Your assignment: What is the number of lines in these entries that contain "will"? State it alone.

----------

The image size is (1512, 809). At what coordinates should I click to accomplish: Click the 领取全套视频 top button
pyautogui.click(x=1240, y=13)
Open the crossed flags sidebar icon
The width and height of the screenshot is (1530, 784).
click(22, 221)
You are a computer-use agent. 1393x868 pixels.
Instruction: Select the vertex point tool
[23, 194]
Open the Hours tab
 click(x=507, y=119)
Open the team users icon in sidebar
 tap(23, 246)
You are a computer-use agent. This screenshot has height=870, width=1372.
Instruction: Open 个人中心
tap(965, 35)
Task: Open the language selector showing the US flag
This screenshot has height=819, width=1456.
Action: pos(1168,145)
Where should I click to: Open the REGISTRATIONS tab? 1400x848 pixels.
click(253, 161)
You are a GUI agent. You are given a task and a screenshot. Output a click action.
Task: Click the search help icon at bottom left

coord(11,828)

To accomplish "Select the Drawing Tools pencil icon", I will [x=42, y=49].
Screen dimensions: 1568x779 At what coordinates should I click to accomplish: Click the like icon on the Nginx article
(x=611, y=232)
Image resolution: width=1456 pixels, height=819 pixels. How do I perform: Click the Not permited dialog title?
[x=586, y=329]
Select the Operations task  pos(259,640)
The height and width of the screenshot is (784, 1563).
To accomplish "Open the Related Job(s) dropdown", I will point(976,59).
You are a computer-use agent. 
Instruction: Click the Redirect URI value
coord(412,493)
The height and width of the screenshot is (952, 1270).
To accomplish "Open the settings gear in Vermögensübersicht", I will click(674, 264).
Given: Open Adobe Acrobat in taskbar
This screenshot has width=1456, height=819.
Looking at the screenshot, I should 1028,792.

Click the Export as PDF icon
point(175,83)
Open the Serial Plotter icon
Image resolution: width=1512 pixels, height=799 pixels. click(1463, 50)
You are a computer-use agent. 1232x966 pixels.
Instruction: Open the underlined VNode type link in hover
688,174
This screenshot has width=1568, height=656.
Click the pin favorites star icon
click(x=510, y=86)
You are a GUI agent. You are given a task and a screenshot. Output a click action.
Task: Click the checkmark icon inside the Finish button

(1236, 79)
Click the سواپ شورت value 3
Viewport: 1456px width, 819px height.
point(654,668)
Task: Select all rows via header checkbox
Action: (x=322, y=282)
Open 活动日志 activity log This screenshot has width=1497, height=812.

----------

The completed task: 3